Sanitation Situation
Less than half of the households here have pit latrines which are made of wood floors, polyethylene or mud walls, banana leaf roofs and doors made of old bedsheets or old iron sheeting. They are often rickety structures that offer little privacy, and become unsafe after years of use. The wood floors cannot be easily cleaned and end up decaying to the point of collapsing – oftentimes while in use. The fear of this happening often causes many potential users to seek privacy amongst bushes or behind buildings instead.
Some households have dish racks and clotheslines, although most are of a rudimentary nature. Many people heap up their solid garbage and allow it to decompose in their kitchen gardens. Few know about composting, and none of the households have hand-washing stations.
This is about to change!
Plans: Hygiene and Sanitation Training
Community members will participate in a 2-day hygiene and sanitation training.
This training will ensure participants are no longer ignorant about healthy practices and their importance. The facilitator plans to use PHAST (Participatory Hygiene and Sanitation Transformation), CLTS (Community-Led Total Sanitation), ABCD (Asset-Based Community Development), group discussions, handouts and demonstrations at the spring. The training objectives specific to this community include: To empower the community to be able to protect, preserve and manage water resources in the community; To mobilize the community to attain “open-defecation-free” status; To enable people to practice good environmental hygiene and ultimately to enable the community to continually have access to safe, adequate and clean water.

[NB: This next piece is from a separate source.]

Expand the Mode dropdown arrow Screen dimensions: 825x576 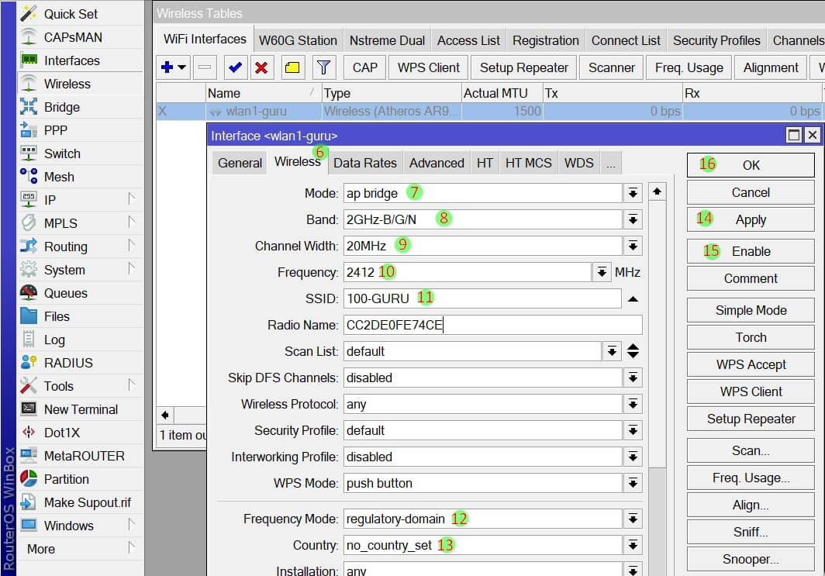tap(633, 193)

Plans: Sanitation Platforms
On the final day of training, the Luyeshe Village members will select five of their families to benefit from new latrines. The five families must prepare by sinking a 2’ x 3’ pit over which our concrete sanitation platforms will be placed. When that new floor is installed, they will build a superstructure over it according to their means. Selecting five of the neediest families will help decrease open defecation, protecting the entire community from this dangerous contamination.
Plans: Spring Protection
The spring was identified during one of our routine monitoring visits to Matsakha Primary School, which benefited from 30,000-liter rainwater collection tank. We visited the spring for ourselves and found it viable for protection because it has a good discharge rate, serves more than 350 people, and does not dry up at all during the year.
The community will provide local materials such as: ballast, bricks, hardcore, clean sand and poles for fencing. Community members will participate in spring construction by providing unskilled labour to fence off the spring and plant the grass around it, supervise and monitor the progress of the construction work, and feed and house our artisan.
This community is ready for a new chapter of life that will begin once Simwa Spring is protected to provide adequate clean water.